Sunday, December 8, 2013

A Riverboat visit to the Chalmette Battlefield, site of the Battle of New Orleans

The third day of my New Orleans visit was set aside for a trip down the Mississippi River to the famous Chalmette Battlefield where General Andrew Jackson fought the bloody British in the Battle of New Orleans.  It was the final battle of The War of 1812 which was also known as the 2nd Revolutionary War. 

Now you can easily drive over to the Chalmette Battlefield, but we chose a much more exciting mode and bought tickets for the riverboat trip that takes you to the site via the Mississippi River on the Creole Queen riverboat.  The cost is $23 per person and well worth it!




The Creole Queen takes about an hour heading downriver to the Chalmette Battlefield.  Over the course of the hour the narrator on the Creole Queen gives a wonderful insight to the many sights that you pass along the river.  Very enjoyable.

After an hour we arrived at the dock and unloaded to take a look at where the Battle of New Orleans took place.  Due to the US Government cutbacks there were no guides or park rangers on site so we were on our own.  It would have been nice to have a guide to give information as we went along, but I must say there are plenty of displays that offer maps and insight about the Battle of New Orleans.



The rampart and earthworks that the American soldiers constructed is still there and intact standing in front of the large open pasture that the British attacked across.  It is easy to see how the Americans were able to easily defend their position and shred the attackers. 

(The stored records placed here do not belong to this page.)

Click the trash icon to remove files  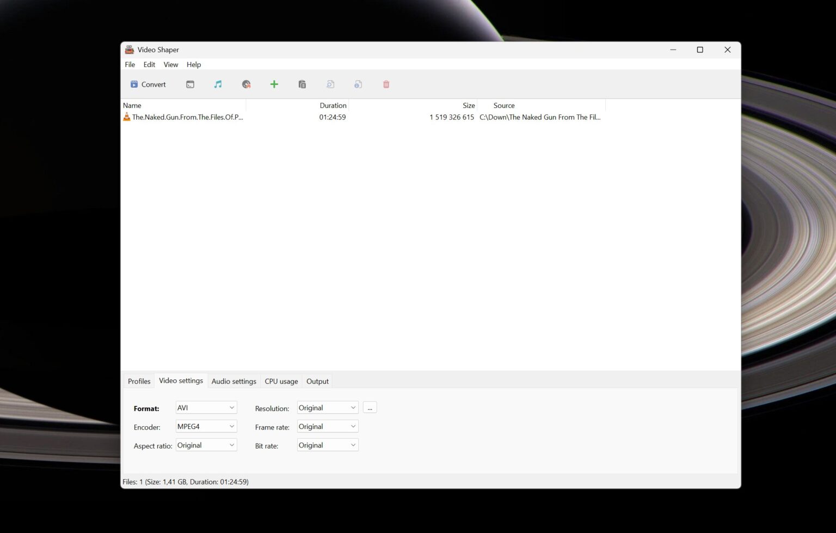(x=386, y=84)
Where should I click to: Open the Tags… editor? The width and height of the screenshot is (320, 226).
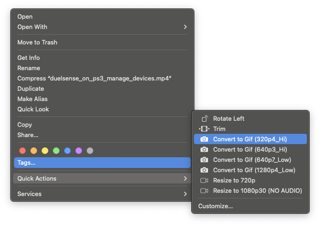26,162
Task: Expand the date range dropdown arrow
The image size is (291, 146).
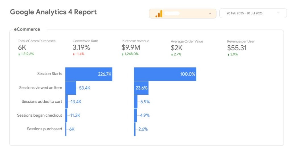Action: coord(278,13)
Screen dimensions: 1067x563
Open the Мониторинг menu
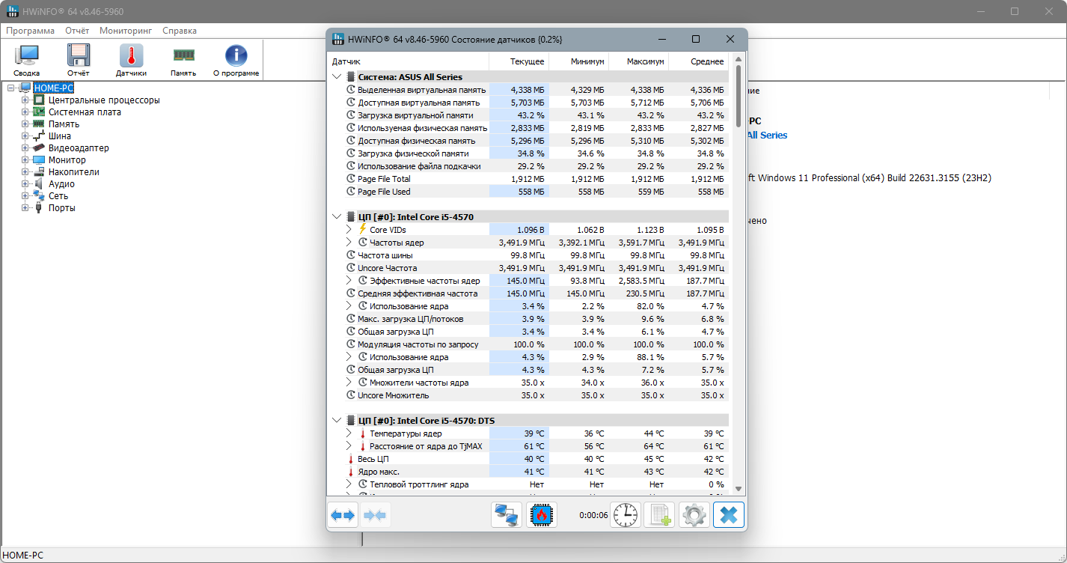(126, 31)
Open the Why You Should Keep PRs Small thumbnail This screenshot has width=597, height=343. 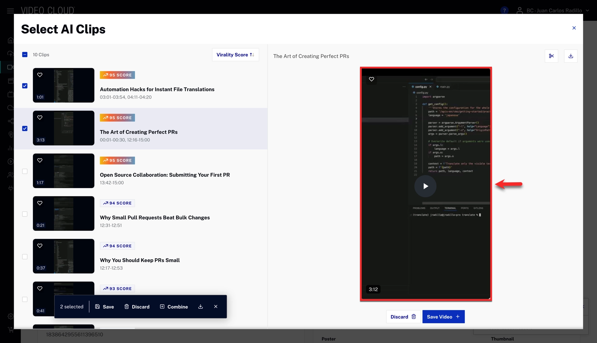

British casualties from the Battle of New Orleans were listed at a whopping 2042 while the American casualties were only 71.  A thorough American victory and shortly thereafter the British army boarded ships and retreated to Alabama. On the grounds is also the Malus-Beauregard House which was built in 1830.  Although it looks like a traditional plantation house, it was never used as such.  It houses a nice little museum now.
 

After a 45 minutes at The Chalmette Battlefield we boarded the Creole Queen and headed back upriver to New Orleans.  There is a full bar and food available on the riverboat.  The dock the Creole Queen uses is only a few blocks from the French Quarter and an easy walk.  I highly recommend taking the Creole Queen and touring the Chalmette Battlefield.  Half a day very well spent!